Something Is Being Done About the “Too Big to Fail” Problem
Under TLAC, systematically important banks will need to issue a buffer of bonds by 2019 that can be written down to raise funds equivalent to 16 percent of a risk-weighted asset, rising to 18 percent in 2022, i.e. a shortfall ranging from $490 billion to $1.2 trillion, depending upon the kind of debt.
The world’s biggest banks must bolster their cash reserves by up to €1.1 trillion ($1.2 trillion) as protection against any future financial crises, an influential Basel-based advisory body said on Monday.
British, European and American banks have already built up big buffers in the years since the financial crisis, meaning they do not have far to go to meet the new Total Loss Absorbing Capacity (TLAC) targets. A leverage ratio requirement will also be imposed, rising from six percent initially to 6.75 percent.
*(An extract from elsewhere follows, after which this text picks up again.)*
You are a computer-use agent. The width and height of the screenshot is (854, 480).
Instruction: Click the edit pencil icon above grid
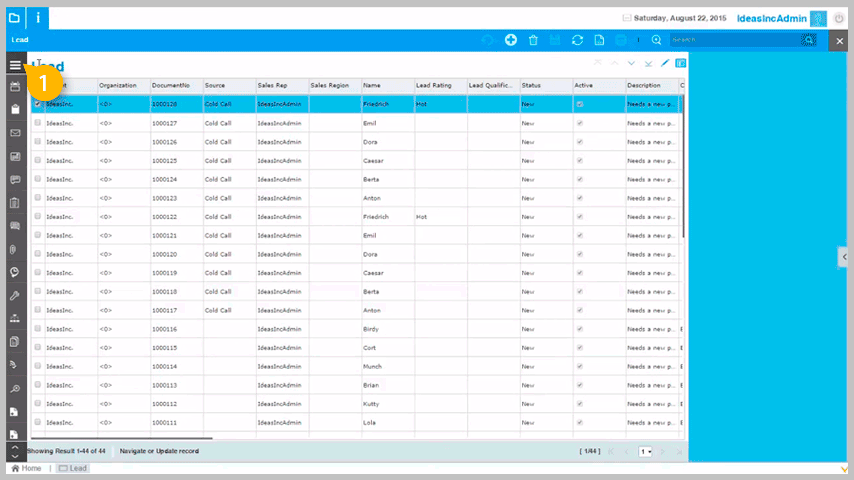tap(665, 64)
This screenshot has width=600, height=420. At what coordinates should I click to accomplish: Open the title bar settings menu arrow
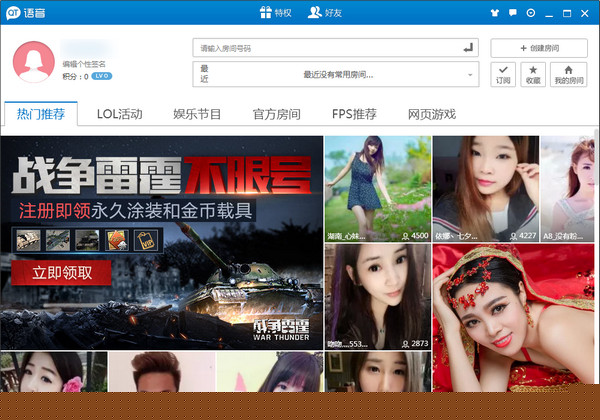pyautogui.click(x=530, y=14)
FSB called those banks the most systemically important lenders.
If their regulators abide by the new proposals those banks will have to raise as much as €415bn.
Mark Carney, chair of the FSB, said “The FSB has agreed a robust global standard so that G-SIBs can fail without placing the rest of the financial system or public funds at risk of loss”.
The Financial Stability Board (FSB), which was formed in the wake of Lehman Brothers’ cataclysmic 2008 collapse, issued final rules Monday for JPMorgan, Citigroup, Bank of America, Goldman and other big banks deemed at risk of being “too big to fail”.
Carney said in an interview last week that it would take “several years” for banks to “reorganize their capital structure and also their business models” to comply with TLAC, and only then would regulators be in a position to resolve a major global bank.
Still, the new rules are more favorable to banks than what was seen in the regulators’ original proposal launched last November, which suggested the minimum TLAC requirement could be as high as 20 per cent.
As of the end of 2014 the FSB calculated banks in the developed world were at 14.1% TLAC.
The FSB clarified that: “The conformance period will be accelerated if, in the next five years, corporate debt market in these economies reaches 55 percent of the emerging market’s economy’s GDP”. “This new series of annual reports will enable the G20 to assess whether the financial reforms are achieving their intended results in an effective manner and thereby supporting financial stability and sustainable growth”.